Stare seduti a lungo fa invecchiare prima

Sedentarietà killer: uccide 88 mila persone all'anno in Italia

Stare troppo tempo seduti, soprattutto a una certa età, può accelerare l’invecchiamento. In particolare le donne che stanno su una sedia o in poltrona per più di 10 ore, facendo al tempo stesso poco esercizio, hanno cellule biologicamente più vecchie di otto anni rispetto a coloro che sono invece meno sedentarie.

È quanto emerge dai risultati di uno studio della University of California San Diego School of Medicine, pubblicato sulla rivista American Journal of Epidemiology. I ricercatori hanno preso in esame 1.481 donne, tra i 64 e i 95 anni, che erano parte di un più ampio campione che ha partecipato alla Women’s Health Initiative, un’analisi nazionale sulle malattie croniche e la menopausa.

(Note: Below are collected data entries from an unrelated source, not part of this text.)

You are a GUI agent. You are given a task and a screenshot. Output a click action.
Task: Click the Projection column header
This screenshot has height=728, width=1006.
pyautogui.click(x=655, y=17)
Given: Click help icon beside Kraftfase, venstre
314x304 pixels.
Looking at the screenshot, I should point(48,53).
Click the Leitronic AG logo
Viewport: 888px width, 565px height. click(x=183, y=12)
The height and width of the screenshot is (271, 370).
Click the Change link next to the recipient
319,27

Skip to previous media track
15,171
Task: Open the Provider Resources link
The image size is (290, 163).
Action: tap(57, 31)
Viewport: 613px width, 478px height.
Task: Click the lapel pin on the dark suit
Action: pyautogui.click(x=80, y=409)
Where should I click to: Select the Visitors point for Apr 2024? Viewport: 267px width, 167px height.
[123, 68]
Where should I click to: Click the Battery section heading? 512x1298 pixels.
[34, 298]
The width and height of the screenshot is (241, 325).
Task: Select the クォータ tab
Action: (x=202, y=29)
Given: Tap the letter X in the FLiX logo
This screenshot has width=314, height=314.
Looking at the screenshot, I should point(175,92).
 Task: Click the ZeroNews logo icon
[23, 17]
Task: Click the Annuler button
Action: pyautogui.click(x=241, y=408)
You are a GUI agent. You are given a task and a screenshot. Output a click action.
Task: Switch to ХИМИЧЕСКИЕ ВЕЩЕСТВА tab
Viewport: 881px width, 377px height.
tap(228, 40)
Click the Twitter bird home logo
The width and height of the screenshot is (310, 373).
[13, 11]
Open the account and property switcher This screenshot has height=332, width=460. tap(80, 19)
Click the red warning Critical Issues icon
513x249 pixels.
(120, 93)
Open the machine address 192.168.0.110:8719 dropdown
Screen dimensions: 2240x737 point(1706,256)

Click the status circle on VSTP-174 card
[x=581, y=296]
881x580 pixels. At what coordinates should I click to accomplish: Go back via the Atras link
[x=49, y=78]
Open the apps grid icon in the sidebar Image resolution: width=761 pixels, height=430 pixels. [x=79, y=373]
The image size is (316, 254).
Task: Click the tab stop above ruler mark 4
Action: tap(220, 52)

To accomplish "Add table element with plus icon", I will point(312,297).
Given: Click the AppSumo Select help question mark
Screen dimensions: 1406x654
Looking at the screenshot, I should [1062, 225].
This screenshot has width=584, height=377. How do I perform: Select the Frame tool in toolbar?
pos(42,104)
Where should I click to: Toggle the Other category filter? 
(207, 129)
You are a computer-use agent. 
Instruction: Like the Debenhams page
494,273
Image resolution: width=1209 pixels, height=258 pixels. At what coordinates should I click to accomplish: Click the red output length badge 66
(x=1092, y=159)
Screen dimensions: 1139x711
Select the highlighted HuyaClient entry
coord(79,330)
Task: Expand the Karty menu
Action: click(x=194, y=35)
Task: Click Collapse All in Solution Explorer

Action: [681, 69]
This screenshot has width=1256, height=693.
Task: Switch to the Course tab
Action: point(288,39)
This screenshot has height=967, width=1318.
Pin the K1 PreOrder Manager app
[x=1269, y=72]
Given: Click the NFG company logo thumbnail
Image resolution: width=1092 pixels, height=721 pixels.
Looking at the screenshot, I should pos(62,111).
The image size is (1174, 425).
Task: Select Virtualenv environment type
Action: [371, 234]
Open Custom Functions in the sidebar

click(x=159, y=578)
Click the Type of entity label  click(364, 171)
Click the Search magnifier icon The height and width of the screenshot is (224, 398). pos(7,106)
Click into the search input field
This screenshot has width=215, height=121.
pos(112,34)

Le partecipanti hanno completato dei questionari e indossato un accelerometro sul fianco destro per sette giorni consecutivi durante le ore di veglia e di sonno per monitorare i movimenti.

I risultati hanno permesso, tra le altre cose, di rilevare che le donne anziane che facevano meno di 40 minuti al giorno di attività fisica da moderata a intensa avevano dei telomeri più corti. I telomeri sono le estremità dei cromosomi, che li proteggono dal deterioramento e progressivamente si accorciano con l’età. in altre parole, le donne che facevano una vita più sedentaria avevano un patrimonio genetico più vecchio.

Come ha sottolineato l’autore principale della ricerca, il professor Aladdin Shadyab,

“le discussioni sui benefici dell’esercizio fisico dovrebbero iniziare quando siamo giovani, e l’attività fisica dovrebbe continuare a far parte della nostra vita quotidiana, anche da più anziani, a 80 anni”.